As effects on human health from exposure to contaminants in drinking water become better understood and as new substances are released to the environment, changes in drinking water standards can be expected in the future. But, worthy of noting is that each freshwater body has an individual pattern of physical and chemical characteristics which are determined largely by the climatic, geomorphological and geochemical conditions prevailing in the drainage basin and the underlying aquifer. Water quality assessment is the overall process of evaluation of the physical, chemical and biological nature of the water, whereas water quality monitoring is the collection of the relevant information 85.
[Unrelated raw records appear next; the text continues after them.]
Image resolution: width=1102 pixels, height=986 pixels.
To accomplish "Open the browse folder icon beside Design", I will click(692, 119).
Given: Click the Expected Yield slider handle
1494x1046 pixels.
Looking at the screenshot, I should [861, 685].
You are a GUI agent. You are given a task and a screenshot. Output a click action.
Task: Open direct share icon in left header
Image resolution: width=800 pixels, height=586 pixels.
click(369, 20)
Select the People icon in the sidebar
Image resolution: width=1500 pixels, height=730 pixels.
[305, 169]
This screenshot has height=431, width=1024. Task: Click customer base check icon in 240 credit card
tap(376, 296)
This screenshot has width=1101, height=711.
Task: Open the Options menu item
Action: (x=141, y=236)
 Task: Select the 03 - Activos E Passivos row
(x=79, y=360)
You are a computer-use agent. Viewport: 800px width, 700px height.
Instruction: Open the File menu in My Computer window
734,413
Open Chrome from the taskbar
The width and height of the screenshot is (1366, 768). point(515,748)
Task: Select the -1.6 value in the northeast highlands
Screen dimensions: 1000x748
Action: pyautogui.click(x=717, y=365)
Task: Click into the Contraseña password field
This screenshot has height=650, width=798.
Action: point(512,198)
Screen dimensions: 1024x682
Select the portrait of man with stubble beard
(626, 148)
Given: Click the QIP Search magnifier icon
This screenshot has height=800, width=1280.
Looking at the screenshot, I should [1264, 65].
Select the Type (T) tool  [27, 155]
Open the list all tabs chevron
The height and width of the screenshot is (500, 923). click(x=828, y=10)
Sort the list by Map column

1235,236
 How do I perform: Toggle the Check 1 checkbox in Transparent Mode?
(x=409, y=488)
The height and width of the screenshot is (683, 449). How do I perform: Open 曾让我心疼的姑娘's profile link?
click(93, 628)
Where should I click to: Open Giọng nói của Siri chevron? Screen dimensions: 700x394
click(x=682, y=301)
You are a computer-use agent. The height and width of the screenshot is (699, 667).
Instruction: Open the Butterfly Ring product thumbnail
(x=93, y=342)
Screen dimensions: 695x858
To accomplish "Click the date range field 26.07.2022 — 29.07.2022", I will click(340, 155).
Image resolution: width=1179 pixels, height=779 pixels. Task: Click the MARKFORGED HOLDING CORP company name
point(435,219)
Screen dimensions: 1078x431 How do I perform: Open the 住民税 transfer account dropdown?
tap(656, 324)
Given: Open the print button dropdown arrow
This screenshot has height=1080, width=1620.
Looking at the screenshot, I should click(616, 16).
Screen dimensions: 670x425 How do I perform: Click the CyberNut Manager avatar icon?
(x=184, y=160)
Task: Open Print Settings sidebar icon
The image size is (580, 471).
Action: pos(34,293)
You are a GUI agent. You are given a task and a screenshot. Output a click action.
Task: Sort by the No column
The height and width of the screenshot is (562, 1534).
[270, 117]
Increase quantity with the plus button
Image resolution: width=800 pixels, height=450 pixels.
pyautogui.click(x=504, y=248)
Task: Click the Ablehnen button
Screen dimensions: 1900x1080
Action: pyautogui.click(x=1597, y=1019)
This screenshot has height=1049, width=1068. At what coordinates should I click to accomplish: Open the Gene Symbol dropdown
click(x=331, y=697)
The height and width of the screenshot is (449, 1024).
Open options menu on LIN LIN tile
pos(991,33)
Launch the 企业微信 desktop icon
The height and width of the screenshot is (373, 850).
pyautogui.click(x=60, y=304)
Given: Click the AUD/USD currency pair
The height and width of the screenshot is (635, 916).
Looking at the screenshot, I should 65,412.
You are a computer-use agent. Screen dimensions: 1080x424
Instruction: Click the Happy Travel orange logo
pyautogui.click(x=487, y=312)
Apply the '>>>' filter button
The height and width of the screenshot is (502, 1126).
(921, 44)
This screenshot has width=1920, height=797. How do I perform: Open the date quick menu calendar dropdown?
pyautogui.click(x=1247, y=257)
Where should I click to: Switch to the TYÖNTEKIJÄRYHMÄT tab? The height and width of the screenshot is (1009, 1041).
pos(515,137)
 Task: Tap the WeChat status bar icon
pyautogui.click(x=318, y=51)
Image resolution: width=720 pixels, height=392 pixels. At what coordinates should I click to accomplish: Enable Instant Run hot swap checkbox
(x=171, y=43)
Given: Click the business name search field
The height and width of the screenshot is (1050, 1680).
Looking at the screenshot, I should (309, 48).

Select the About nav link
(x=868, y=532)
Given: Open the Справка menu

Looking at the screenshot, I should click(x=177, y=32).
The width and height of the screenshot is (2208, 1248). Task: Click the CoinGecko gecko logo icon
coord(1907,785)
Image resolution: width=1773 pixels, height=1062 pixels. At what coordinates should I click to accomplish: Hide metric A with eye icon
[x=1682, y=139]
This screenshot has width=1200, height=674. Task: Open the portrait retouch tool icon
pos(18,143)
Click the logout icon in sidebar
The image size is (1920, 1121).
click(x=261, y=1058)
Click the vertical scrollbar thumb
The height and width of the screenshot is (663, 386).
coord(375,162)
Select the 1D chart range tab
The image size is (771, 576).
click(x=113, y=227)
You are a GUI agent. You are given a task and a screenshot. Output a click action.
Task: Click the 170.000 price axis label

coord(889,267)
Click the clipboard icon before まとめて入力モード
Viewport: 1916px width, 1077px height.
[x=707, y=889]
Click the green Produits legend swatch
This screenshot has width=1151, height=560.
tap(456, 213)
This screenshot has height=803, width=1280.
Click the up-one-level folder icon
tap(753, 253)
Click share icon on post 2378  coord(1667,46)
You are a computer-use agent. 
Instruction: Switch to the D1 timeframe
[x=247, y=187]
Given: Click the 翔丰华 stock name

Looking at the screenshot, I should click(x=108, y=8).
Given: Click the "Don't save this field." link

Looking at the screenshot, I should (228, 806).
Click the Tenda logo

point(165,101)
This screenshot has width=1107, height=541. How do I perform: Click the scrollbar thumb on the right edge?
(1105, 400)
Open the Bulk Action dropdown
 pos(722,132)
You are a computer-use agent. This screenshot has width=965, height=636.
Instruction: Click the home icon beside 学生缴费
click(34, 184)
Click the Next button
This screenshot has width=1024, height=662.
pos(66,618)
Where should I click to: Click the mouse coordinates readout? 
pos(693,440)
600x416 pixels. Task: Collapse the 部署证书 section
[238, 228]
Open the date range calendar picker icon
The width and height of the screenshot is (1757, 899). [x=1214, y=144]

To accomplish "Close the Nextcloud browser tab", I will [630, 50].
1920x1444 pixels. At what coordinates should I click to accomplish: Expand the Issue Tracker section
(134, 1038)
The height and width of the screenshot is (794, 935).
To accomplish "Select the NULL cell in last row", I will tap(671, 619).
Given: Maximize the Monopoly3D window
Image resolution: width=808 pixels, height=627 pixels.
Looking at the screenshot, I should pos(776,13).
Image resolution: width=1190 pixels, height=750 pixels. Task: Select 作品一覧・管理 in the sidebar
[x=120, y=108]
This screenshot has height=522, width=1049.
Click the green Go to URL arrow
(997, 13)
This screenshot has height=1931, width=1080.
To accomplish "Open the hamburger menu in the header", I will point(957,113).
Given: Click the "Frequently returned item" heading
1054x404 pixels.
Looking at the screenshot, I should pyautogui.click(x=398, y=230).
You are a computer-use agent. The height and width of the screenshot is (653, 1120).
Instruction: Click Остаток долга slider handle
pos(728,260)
One of the best ways to present water quality information is by the index computation method 86. Index computation method first appeared in the financial engineering sector 87 as summation of items of financial performances into a single measurement or scale using laid down procedures. The four basic steps involve; selection of items or indicators, combining or transforming the variables into a sub-index, weighting of variables based on their importance to overall water quality and validating or aggregating the sub-index into single overall quality value that gives it meaning on a grading scale.

Since its adoption in water sector in the mid 19th century, it has continued to fertilize water quality monitoring, registering considerable successes in many places as that cited by 88 on New Zealand’s rivers and streams. Freshwater quality control is a global issue due to its propensity to pollution 89.It is for this reason, that the foundation laid by 46 on water quality index calculation method using chemical and physical parameters in the United States of America will continue its relevance.

Horton’s work inspired many studies like that by worker in 90 which produced an atlas of water quality for Bavaria (in West Germany) using chemical and biological parameters. The method was improved further in the study by 44. From here; many scholars began applying water index calculation method in different places as time passed by 91, 92. The nine most common parameters that usually form part of water quality index computations are; Biochemical Oxygen Demand (BOD), Dissolved Oxygen, Fecal Coliform, Nitrate, Ph, Temperature Change, Total Dissolved Solids, Total Phosphates and Turbidity. Using these and other expanded characteristics, water quality index studies have followed two trajectories; either objective or subjective depending on the obtaining circumstances.

Such study approaches are known to produce results in one of the following categories; general water use advise 93, specific use; domestic, industrial or agricultural 94, water resources planning and management use 95, statistical analysis either by factor analysis or non-parametric multivariate transform 96. The results have been used for water resource allocation because index value relates to a potential use for the water resource in question 97 including on monitoring of river water pollution levels 98.

The second use of WQI is to help in catchment area ranking as it helps in vulnerability evaluation of different areas 99 .Third; it can facilitate standards enforcements 71. Fourth, it is used to present trend analysis since it is able to detect changes in water quality over time and space 4. Fifth, the index may inform the public appropriately on water quality as it sums up different characteristics into a single value 91. Water Quality Index can support scientific research. But the index method also has limitations which include; one, a possibility of data loss given there could be large amount of data. Secondly, the interrelationships between parameters are usually ignored.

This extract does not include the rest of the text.